• _PASSAGE FOR REVIEW_
6.1 From TV Distance to Sample-Controllable Quantities

Corollary 5.3 tells us that to guarantee monotonic improvement, we need to control the update increment shift $U_k = \mathbb{E}[D_{\mathrm{TV}}(\pi_{k+1}, \pi_k; s)]$. But TV distance is a distribution-level quantity, so how do we control it with samples?

The bridge from theory to samples is the following identity:

Lemma 6.1 (Ratio Difference Representation of TV Distance)

Suppose policy $\pi_1$’s support covers the supports of $\pi$ and $\pi_2$. Then for any state distribution $\mu$:

$$ \mathbb{E}_{s\sim \mu} \big[D_{\mathrm{TV}}(\pi, \pi_2; s)\big] = \frac{1}{2} \mathbb{E}_{s\sim \mu, a\sim\pi_1(\cdot\mid s)} \left| \frac{\pi(a\mid s)}{\pi_1(a\mid s)} - \frac{\pi_2(a\mid s)}{\pi_1(a\mid s)} \right| $$

Note the support-coverage requirement: the behavior policy used in the denominator must assign nonzero mass to the actions that appear in training. For LLMs, this means hard top-k / top-p truncation without smoothing can make some ratios undefined. Section 8 returns to that issue.

• _COLLECTED MATERIAL_
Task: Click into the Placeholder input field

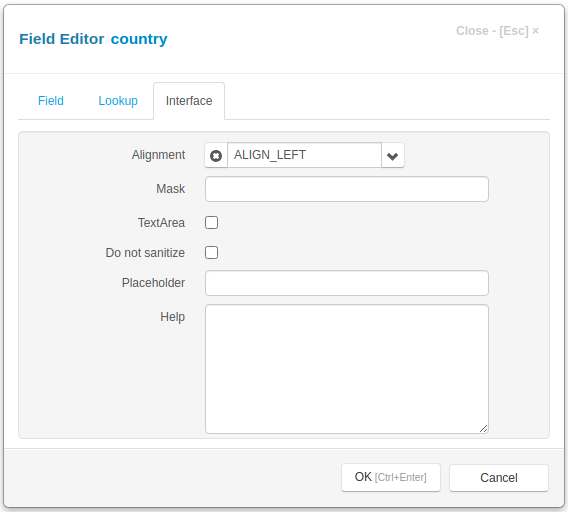Action: pyautogui.click(x=347, y=283)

• _EXPLORE THE MATERIAL_
**a.** Quote the passage on TV distance and sample-controllable quantities word for word, between "Corollary 5.3 tells" and "it with samples?", inclusive.
**b.** Write what comes next in the passage on TV distance and sample-controllable quantities, starting right after its final sentence.

• _RESULTS FOR EACH TASK_
**a.**
Corollary 5.3 tells us that to guarantee monotonic improvement, we need to control the update increment shift $U_k = \mathbb{E}[D_{\mathrm{TV}}(\pi_{k+1}, \pi_k; s)]$. But TV distance is a distribution-level quantity, so how do we control it with samples?

**b.**
Intuitive Understanding

The left side is the TV distance between two distributions (requiring enumeration over all actions), while the right side is the absolute difference of two importance ratios when sampling under $\pi_1$. This enables us to estimate and control TV distance using samples.

Sample Representation of $U_k$

Using Lemma 6.1, setting $\pi = \pi_{k+1}$, $\pi_2 = \pi_k$, $\pi_1 = \pi^{(i)}$ (the sampling-source policy), we obtain:

$$ U_k = \frac{1}{2} \mathbb{E}_{(s,i) \sim d_{\beta^{(k)}}, a \sim \pi^{(i)}(\cdot\mid s)} \left| \frac{\pi_{k+1}(a\mid s)}{\pi^{(i)}(a\mid s)} - \frac{\pi_k(a\mid s)}{\pi^{(i)}(a\mid s)} \right| $$

Denoting $\rho_{k+1} := \frac{\pi_{k+1}(a\mid s)}{\pi^{(i)}(a\mid s)}$ and $\rho_k := \frac{\pi_k(a\mid s)}{\pi^{(i)}(a\mid s)}$, we have:

$$ U_k = \frac{1}{2} \mathbb{E}_{(s,i,a) \sim \text{training data}} \big| \rho_{k+1} - \rho_k \big| $$

This means: If we can ensure $\lvert\rho_{k+1} - \rho_k\rvert \leq \epsilon$ for each sample, we can guarantee $U_k \leq \epsilon/2$.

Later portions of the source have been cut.